Please note that the College is closed December 21, 2024 through January 5, 2025. Offices will reopen on January 6th at 8:30AM.

Let’s Set the Record Straight

Rep. Ilhan Omar, one of the first two Muslim women to serve in the US Congress has been a lightning rod for criticism since her election in November. She made brief remarks about Islamophobia at an event in March, immediately in the aftermath of a white-supremacist shooting that left 50 Muslim worshippers dead in New Zealand. The group she was addressing, the Council on American-Islamic Relations (CAIR) is a Muslim civil liberties organization active on issues related to prejudice against people because of their beliefs. What she said was: “CAIR was founded after 9/11, because they recognized that some people did something and that all of us were starting to lose access to our civil liberties”. See full remarks here. The major criticism of Rep. Omar in this instance was generated by individuals, groups and sympathetic press who cherry picked her remarks for a phase where they inferred she downplayed the actions of the terrorists on 9/11. On the contrary, she was again making the point that painting a group of people with a broad brush isn’t fair, right, or just. We in our culture need to set the record straight.

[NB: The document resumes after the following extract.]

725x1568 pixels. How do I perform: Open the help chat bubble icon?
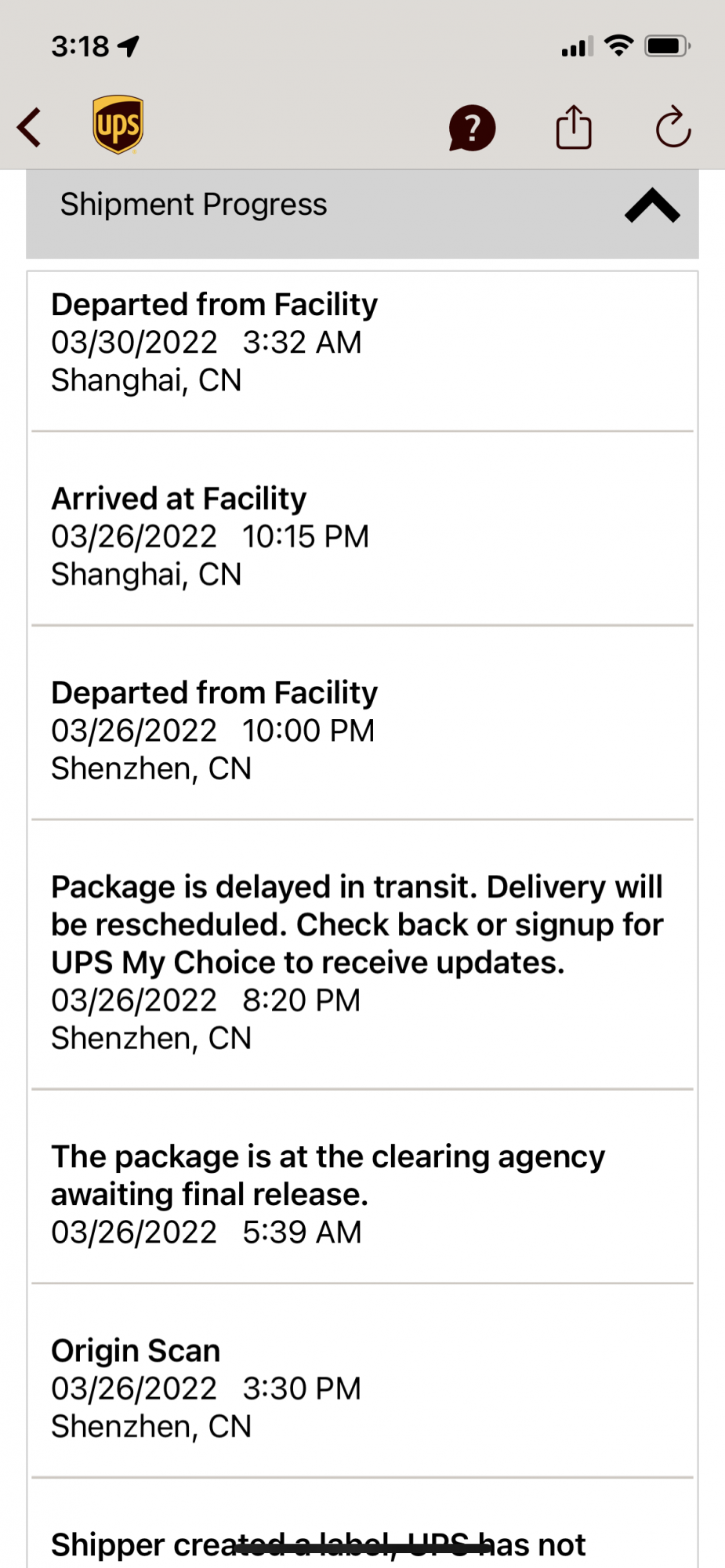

Let’s take my own situation for example. I’m a lifelong Catholic, a Christian, and I teach and offer talks in a variety of venues large and small. Should I preface each public forum with an apology for the horrible historic abuses of the Catholic Church (see Inquisition, abuse coverup, etc.)? Should I acknowledge the many terrorists that are responsible for death and torture of countless people in the name of Christianity? If you follow the logic of Omar’s critics I should, but I don’t think so. I choose to support the good and try to count myself among the vast number of Christians who care for our fellow humans, our planet and other gifts our God has bestowed. I don’t pretend to understand it all – but I do see that painting everyone in a group numbering over a billion with a brush that only accurately paints a tiny percentage of that group just isn’t right, no more right than blaming the good people I see in the pews at church – or the good people I’ve met who are priests and religious for the historic crimes and mistakes of others. So, when you are tempted to “like” that post critical of Rep. Omar think about whether you would welcome others to lumping you in with the Timothy McVeigh’s of Christianity. The kind of false equivalency that leads to these conclusions is designed to divide people and plays to our lowest human tendencies; we all need to be better than that. Let me end this post with words Ilhan Omar shared with her audience that we all need to remember: “Love trumps hate”.